Problem requirements: Search the data below for the word "icon" and report how many lines contain it, with no added words.

Data supplied:
┄┄┄┄┄┄┄┄┄┄

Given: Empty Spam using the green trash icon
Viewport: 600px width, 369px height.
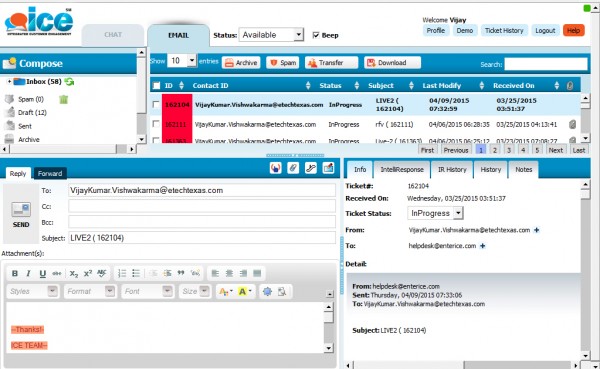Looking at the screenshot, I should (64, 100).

┄┄┄┄┄┄┄┄┄┄

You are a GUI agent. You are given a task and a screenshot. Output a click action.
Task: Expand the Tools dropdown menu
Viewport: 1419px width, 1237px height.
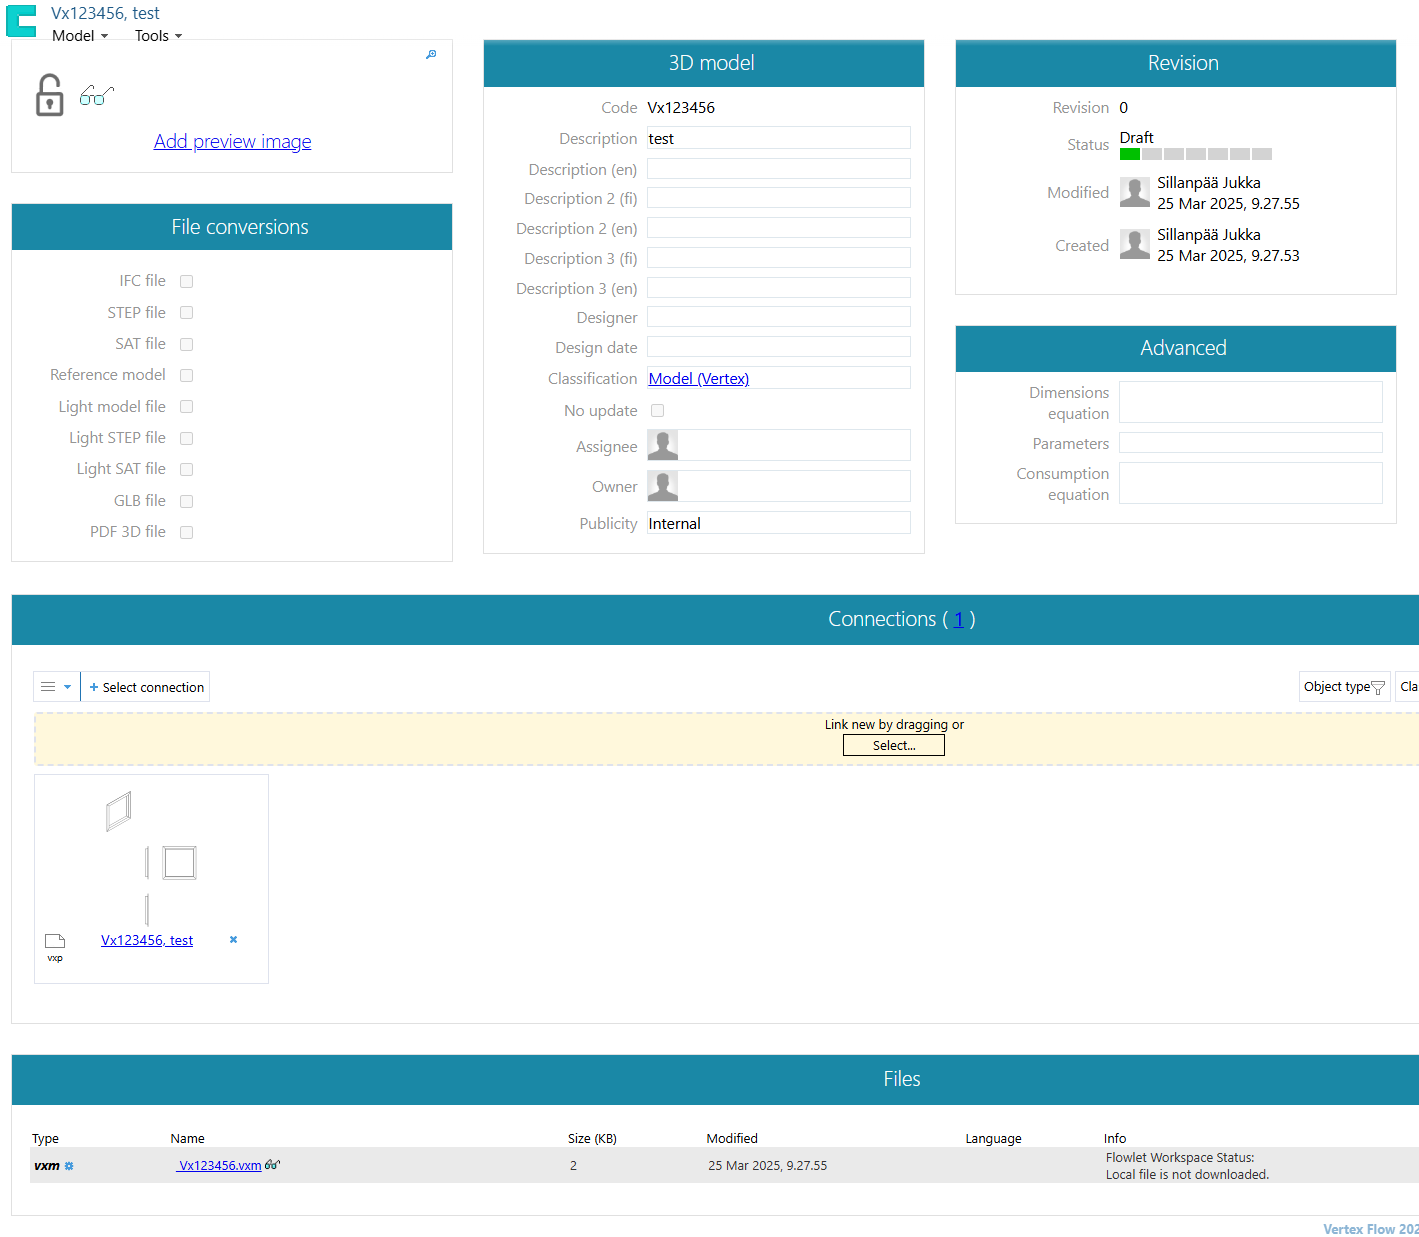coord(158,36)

┄┄┄┄┄┄┄┄┄┄

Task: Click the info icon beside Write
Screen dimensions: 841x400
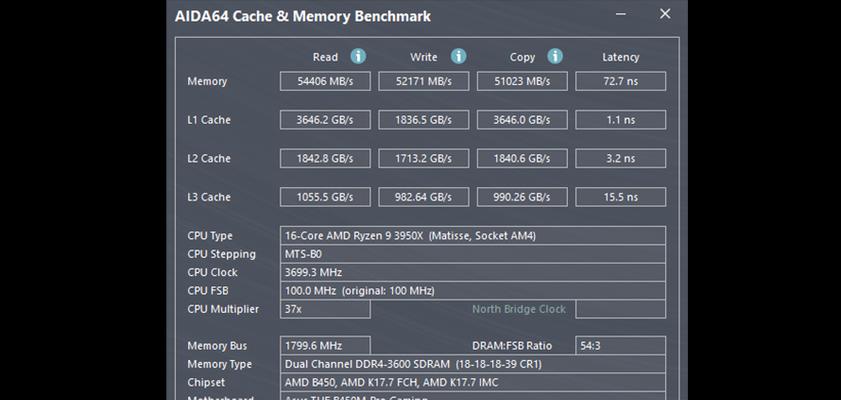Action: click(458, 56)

┄┄┄┄┄┄┄┄┄┄

Solution for this task: 2